Researchers believe the mutant library will be amenable to exploration with high-throughput methods such as high-resolution growth profiling, chemical-genetic suppression, and high content screening to elucidate the role of highly conserved signaling pathways in the model organism. Yeast has 1,101 essential genes; the mutant collection created here represents 45% of these (497 alleles). A non-overlapping set of mutants created recently covers another 250 alleles. Taken together these collections cover roughly 65% of the essential genes in yeast and are a powerful means to begin annotating the functions of all of yeast’s essential genes.
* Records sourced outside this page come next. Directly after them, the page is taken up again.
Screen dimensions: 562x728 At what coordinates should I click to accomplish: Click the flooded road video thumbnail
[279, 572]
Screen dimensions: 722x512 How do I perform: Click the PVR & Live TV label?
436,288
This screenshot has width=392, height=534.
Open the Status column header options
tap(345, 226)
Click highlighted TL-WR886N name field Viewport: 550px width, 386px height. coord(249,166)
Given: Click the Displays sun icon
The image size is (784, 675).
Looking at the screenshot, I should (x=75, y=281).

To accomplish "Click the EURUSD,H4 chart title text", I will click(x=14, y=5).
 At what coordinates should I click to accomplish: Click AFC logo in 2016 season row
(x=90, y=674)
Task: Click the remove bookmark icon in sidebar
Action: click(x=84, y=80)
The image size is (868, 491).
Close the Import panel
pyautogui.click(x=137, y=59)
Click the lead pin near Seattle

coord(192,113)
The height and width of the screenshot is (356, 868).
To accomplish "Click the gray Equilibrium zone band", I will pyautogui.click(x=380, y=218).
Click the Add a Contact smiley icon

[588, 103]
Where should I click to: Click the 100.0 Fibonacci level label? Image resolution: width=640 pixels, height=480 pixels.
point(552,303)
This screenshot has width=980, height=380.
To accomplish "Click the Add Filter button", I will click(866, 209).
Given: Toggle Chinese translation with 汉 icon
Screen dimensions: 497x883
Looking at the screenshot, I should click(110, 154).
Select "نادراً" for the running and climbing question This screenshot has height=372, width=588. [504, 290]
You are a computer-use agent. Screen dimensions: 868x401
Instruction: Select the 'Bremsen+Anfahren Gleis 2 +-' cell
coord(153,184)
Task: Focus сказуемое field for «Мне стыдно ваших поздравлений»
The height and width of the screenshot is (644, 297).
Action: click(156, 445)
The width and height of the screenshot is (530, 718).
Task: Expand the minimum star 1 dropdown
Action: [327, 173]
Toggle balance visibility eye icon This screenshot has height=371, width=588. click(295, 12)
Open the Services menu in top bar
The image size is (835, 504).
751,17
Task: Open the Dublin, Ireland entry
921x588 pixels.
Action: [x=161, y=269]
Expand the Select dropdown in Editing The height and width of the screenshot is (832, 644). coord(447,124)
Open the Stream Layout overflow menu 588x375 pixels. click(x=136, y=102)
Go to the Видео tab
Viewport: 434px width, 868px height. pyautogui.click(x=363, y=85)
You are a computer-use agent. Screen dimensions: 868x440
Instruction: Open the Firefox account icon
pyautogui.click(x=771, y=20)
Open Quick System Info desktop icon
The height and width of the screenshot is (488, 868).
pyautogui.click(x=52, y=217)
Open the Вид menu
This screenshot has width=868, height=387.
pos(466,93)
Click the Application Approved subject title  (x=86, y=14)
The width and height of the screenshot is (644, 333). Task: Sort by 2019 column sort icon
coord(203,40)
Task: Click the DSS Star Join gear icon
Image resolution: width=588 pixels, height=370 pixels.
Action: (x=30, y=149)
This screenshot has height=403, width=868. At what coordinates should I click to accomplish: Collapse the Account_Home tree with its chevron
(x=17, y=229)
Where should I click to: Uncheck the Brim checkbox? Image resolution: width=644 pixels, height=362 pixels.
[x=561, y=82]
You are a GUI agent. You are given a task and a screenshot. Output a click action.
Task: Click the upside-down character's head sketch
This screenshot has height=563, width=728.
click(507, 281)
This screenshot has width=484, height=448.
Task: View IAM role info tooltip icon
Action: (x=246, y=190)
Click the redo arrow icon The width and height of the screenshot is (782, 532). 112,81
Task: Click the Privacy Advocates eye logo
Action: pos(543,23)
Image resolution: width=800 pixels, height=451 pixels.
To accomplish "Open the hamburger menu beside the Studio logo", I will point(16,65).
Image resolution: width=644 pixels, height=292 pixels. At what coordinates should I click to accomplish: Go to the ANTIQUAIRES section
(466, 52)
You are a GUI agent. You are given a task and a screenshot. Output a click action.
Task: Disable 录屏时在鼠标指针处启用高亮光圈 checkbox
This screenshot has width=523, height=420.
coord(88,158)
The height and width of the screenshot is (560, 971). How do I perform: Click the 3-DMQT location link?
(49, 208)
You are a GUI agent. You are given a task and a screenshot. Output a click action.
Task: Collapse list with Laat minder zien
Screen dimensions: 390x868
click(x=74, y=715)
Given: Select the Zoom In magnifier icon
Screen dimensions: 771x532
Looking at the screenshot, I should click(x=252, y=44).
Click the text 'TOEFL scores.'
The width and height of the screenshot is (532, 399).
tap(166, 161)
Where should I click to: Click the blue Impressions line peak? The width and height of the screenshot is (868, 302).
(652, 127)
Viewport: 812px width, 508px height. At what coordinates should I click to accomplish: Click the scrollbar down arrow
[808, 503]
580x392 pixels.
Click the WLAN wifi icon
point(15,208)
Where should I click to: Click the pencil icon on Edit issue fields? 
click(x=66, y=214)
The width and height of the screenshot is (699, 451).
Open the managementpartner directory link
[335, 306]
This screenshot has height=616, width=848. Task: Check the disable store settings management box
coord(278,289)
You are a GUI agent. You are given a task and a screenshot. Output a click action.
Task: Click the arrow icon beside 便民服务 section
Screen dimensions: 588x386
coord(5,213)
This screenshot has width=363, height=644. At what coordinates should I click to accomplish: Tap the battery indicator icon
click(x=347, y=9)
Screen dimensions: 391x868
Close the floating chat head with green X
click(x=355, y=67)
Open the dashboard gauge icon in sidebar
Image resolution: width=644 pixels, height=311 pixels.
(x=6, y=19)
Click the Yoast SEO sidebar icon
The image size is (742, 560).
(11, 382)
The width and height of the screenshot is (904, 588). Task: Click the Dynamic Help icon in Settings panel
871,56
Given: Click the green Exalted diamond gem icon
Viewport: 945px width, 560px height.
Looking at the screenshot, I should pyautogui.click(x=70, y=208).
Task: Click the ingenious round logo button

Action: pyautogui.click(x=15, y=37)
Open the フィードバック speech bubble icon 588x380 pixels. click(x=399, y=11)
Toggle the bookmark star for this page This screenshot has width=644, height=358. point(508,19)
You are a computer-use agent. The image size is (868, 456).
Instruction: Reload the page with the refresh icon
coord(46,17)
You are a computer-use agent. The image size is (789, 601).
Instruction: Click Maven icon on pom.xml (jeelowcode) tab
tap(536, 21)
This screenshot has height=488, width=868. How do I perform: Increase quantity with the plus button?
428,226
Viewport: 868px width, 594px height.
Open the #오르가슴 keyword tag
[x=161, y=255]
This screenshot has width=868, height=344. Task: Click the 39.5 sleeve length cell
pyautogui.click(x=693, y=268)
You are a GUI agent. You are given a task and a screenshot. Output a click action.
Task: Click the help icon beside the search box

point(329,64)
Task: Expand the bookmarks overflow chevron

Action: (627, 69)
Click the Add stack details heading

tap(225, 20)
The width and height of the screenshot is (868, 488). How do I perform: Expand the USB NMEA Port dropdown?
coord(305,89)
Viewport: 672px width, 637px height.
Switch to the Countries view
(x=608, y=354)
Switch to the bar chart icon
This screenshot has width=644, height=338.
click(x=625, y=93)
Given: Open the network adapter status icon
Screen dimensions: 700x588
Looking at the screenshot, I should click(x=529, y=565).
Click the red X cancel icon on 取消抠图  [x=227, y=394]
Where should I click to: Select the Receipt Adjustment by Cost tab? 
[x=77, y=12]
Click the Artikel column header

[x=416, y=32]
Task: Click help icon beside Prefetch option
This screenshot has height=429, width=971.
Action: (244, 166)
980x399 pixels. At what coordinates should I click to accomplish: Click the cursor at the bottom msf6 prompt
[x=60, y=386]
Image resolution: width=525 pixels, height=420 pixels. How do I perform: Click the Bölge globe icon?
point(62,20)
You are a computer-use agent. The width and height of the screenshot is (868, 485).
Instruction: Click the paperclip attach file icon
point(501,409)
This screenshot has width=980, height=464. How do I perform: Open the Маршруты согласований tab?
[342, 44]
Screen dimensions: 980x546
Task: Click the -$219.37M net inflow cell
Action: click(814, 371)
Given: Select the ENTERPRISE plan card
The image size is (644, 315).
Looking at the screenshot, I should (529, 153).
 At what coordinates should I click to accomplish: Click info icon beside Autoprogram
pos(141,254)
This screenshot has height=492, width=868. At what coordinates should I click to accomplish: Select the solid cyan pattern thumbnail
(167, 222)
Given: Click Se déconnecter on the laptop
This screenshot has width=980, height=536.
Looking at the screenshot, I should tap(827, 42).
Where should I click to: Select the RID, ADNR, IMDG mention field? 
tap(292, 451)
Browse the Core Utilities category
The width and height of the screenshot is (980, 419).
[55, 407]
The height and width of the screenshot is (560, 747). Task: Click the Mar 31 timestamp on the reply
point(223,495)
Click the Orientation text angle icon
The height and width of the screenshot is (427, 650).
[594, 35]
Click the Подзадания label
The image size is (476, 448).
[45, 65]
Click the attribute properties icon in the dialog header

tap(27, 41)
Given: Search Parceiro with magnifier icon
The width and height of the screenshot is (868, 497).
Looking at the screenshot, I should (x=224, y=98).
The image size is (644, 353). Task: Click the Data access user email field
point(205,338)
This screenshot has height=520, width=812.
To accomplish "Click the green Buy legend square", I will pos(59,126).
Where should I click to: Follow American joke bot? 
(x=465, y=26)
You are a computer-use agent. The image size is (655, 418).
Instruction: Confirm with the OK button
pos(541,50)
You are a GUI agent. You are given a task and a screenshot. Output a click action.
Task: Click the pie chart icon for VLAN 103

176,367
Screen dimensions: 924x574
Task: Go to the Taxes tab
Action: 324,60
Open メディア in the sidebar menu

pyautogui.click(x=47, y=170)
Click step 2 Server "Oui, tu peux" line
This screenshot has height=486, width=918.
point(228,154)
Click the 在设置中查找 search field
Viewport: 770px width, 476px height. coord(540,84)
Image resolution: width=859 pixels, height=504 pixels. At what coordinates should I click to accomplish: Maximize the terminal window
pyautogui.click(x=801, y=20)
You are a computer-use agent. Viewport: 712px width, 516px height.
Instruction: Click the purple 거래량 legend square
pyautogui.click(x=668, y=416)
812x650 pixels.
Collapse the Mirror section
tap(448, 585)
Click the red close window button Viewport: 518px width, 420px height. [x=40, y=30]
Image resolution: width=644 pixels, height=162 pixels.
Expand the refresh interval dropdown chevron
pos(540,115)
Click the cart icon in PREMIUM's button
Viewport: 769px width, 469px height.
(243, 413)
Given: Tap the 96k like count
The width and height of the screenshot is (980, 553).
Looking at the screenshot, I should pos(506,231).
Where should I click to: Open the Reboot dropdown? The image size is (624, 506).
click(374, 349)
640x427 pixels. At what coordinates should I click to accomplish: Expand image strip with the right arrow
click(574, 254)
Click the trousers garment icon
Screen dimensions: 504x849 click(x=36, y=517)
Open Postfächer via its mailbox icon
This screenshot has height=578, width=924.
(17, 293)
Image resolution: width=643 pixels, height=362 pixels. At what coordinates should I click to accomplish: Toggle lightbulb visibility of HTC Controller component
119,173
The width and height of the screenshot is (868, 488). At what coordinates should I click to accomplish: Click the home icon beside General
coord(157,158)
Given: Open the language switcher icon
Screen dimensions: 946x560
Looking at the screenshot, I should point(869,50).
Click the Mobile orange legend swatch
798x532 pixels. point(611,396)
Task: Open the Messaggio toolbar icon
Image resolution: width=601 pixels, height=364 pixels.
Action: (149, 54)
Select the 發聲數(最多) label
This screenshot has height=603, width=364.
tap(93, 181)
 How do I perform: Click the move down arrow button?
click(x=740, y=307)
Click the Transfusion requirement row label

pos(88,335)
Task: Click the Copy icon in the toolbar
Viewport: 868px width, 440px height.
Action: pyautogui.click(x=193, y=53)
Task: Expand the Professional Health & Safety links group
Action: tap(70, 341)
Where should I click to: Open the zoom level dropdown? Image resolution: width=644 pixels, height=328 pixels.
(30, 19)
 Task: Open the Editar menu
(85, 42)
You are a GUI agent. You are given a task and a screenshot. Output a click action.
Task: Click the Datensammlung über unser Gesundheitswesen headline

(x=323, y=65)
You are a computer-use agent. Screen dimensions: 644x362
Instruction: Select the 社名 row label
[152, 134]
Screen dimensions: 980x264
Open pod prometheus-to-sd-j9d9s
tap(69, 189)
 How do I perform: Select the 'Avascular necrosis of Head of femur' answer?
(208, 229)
Normalizing Src-Kinase Enhancement of NMDAR, A New Paradigm for Treating Schizophrenia
The Hospital for Sick Children ♦ University of Toronto ♦ Tufts University School of Medicine
Published in Nature Medicine, Mar. 27, 2011
Excessive NRG1β-ErbB4 signaling in the brain is a hallmark of individuals suffering from schizophrenia. This aberrant signaling is believed to contribute to the hypofunction of a specific glutamate receptor, NMDAR, that is crucial for synaptic plasticity and long-term potentiation at Schaffer collateral-CA1 synapses in the hippocampus and prefrontal cortex. A popular hypothesis for the cognitive deficits and hallucinations associated with schizophrenia has been that they are the result of the general hypofunction of NMDAR.
Dr. Michael Salter and his team at The Hospital for Sick Children proposed something a little different. They hypothesized that the underlying cause of schizophrenic symptoms was actually the result of interference in a cellular mechanism that enhances NMDAR function. The tyrosine kinase Src is the primary agent mediating NMDAR phosphorylation and enhancement, and is also involved in promoting NMDAR-dependent long-term potentiation. For these reasons Dr. Salter and his team sought to investigate whether NRG1β-ErbB4 signaling has an effect on Src-mediated phosphorylation of NMDAR. It turns out it does.
Analysis of whole-cell recordings of neurons in the CA1 layer of acute slices of hippocampus removed from adult animals revealed that NRG1β-ErbB4 signaling does indeed affect Src-mediated enhancement of NMDAR function. The same was found in slices of prefrontal cortex. Researchers believe that NRB1β signaling, via its cognate receptor ErbB4, compromises the catalytic activity of Src kinase which in turn interferes with downstream events that require Src-mediated enhancement, including long-term potentiation at Schaffer collateral synapses. NRB1β-ErbB4 signaling could exert its effects by suppressing activators or facilitating inhibitors of kinase function. The work by Dr. Salter and his team provides a vital piece to the mysterious puzzle that is schizophrenia, and identifies a novel therapeutic regime to tackle cognitive dysfunction associated with the disorder.